Interesting. Not having single-language dictionaries is sad—I, for example, almost never use "translation" dictionaries, but am instead interested in correct spelling, pronunciation, hyphenation, inflection and probably etymology of a word and thus regularly use Duden, Webster’s and Oxford (paper editions) or the dictionaries in my ebook reader (a Tolino Vision 5). Translation dictionaries usually don’t have that much information because they serve a different purpose. The Tolino e-readers even have different context menu entries: "Look up" ("Nachschlagen") and "Translate" ("Übersetzen").
Now your dictionary format(s) (and the Android app) have proved to be long-lived, rather small and performant, even on low-end hardware like an e-reader. Even to the point that all Tolinos include yours (albeit using v6), and on support requests tell users to go to your GitHub releases and download "more dictionaries" from here.

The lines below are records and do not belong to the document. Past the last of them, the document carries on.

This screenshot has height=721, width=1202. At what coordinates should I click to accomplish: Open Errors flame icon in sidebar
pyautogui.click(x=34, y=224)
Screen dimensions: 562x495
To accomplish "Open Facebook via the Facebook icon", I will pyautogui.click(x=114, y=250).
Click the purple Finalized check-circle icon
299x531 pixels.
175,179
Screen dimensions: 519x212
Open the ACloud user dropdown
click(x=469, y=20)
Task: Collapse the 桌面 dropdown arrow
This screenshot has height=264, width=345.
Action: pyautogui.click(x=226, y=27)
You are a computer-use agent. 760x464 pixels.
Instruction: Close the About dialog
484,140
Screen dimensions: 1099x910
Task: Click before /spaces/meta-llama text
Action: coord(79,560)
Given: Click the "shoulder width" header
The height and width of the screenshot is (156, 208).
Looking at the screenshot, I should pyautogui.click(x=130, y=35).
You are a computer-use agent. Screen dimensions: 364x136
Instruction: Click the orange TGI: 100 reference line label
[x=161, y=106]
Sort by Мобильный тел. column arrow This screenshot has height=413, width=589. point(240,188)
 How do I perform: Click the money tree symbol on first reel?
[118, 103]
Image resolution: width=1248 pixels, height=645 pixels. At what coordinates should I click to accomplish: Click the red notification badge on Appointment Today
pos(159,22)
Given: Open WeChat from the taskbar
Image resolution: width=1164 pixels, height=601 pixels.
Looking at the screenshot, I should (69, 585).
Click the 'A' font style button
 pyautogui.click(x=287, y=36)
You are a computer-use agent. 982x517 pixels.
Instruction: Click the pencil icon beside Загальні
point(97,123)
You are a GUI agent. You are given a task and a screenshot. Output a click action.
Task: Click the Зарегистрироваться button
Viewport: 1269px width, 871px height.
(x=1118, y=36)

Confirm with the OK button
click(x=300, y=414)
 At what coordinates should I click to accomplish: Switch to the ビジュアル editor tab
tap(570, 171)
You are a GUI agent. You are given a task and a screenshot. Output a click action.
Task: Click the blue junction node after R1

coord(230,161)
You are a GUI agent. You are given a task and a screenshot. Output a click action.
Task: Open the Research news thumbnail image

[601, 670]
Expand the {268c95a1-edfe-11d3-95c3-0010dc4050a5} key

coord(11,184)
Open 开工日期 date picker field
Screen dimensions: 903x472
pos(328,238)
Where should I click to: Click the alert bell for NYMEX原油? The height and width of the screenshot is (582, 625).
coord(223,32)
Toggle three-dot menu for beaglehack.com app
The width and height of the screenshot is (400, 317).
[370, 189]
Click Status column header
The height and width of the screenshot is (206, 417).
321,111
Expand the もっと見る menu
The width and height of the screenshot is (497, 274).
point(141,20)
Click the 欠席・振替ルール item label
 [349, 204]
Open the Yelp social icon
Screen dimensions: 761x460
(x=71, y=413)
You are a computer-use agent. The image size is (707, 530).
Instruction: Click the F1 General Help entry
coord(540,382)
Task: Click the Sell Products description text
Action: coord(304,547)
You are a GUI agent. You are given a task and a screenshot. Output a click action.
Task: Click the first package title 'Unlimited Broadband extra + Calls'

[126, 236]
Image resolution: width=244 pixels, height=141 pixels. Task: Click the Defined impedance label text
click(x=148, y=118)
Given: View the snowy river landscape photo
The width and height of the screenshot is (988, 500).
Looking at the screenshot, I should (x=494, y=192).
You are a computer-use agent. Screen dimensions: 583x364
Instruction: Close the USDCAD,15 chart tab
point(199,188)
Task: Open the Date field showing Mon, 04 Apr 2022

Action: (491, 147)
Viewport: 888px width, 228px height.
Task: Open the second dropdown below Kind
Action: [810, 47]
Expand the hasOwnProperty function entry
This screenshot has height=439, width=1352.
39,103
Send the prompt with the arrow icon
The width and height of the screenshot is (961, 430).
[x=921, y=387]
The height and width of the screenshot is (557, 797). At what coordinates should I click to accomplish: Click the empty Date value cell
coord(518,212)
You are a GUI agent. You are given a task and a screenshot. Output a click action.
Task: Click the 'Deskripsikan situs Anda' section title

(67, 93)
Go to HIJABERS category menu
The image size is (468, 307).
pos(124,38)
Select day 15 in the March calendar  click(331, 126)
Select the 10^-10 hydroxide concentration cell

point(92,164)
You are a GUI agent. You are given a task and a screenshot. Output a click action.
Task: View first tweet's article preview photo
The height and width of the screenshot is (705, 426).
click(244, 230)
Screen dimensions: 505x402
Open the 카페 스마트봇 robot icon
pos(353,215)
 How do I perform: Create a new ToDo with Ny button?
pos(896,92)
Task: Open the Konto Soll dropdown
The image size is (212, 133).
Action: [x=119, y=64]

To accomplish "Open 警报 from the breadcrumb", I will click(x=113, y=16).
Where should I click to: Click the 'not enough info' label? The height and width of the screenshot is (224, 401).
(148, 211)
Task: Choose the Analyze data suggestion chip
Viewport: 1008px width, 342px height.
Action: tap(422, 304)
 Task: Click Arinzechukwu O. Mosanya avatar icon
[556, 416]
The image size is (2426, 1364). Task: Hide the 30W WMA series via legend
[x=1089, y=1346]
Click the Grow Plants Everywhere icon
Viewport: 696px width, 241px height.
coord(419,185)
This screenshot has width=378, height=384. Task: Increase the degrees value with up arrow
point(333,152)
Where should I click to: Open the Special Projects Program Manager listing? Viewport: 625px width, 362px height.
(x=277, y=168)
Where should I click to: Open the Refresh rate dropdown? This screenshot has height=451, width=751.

Unfortunately (and I can understand that!), you seem not to have time to adapt to the ever-changing Wiktionary styles, and thus, your dictionaries have sadly degraded to the point of being (almost) unusable, because they nowadays contain pages over pages of badly-formatted Wiktionary code fragments (see screenshots in https://github.com/rdoeffinger/Dictionary/issues/147).
Well, we users of your code could help out and find new ways of filtering, or create our own dictionaries. I thought. But I, personally, don’t talk Java, so can’t change the code, the dictionary formats are complicated ("I like it", the programmer of pyglossary once said, "but the dictionary format is too complicated to include in pyglossary."). Thus, no third-party tools either, and we users must rely on what you give us. Which, in turn, is great and performant, but lacks documentation for the "average Joe".
So, we kindly ask you for help. What can we do to assist?
For instance, the tab-separated dictionary of which I showed a part above, was created using a (rather speedy) Rexx script to convert from the Wiktionary XML dump, by user "tscho" on the E-Reader Forum, that does a great job of reducing the output to the necessary. It’s only needed to install "regina" on Linux (sudo apt install regina
on Debian-derivatives), run it, then replace all TAB characters against nothing, and finally replacing all <
(3 blanks and less-than) against \t<
, to make it a working input for, say, pyglossary, to create a StarDict dictionary, for instance.
Maybe that can help to make your dictionary content better again?
I’m sure many, many users of your Android app, end especially Tolino users, would be really happy for great new Wiktionary-based dictionaries, plus a documented way to create their own!
If there is a kind of "community" or just some people who are willing to invest some effort, I will give this higher priority and try to look into it. I guess I am wondering if this tab delimited format is the most sensible one though. I mean, if you could choose any formatting that is simple enough to describe and parse, would you choose that? Because implementing a different format might not be more work than adjusting this one really (I would need to double-check that though). Also for example the dictionary format to my understanding (which I would need to check against the specification) can do Heading (with optional link to HTML page) text across the whole page text with left side and right side Possibly that could be used to turn the single-language dictionaries into something even I would agree is useful. For example instead of just the heading with the link to the HTML page have also 1-2 lines of description of the word visible right there on the main page. Of course this doesn't all HAVE to be designed up-front, but especially if not this might need a bit of longer-term engagement to get it nice and polished.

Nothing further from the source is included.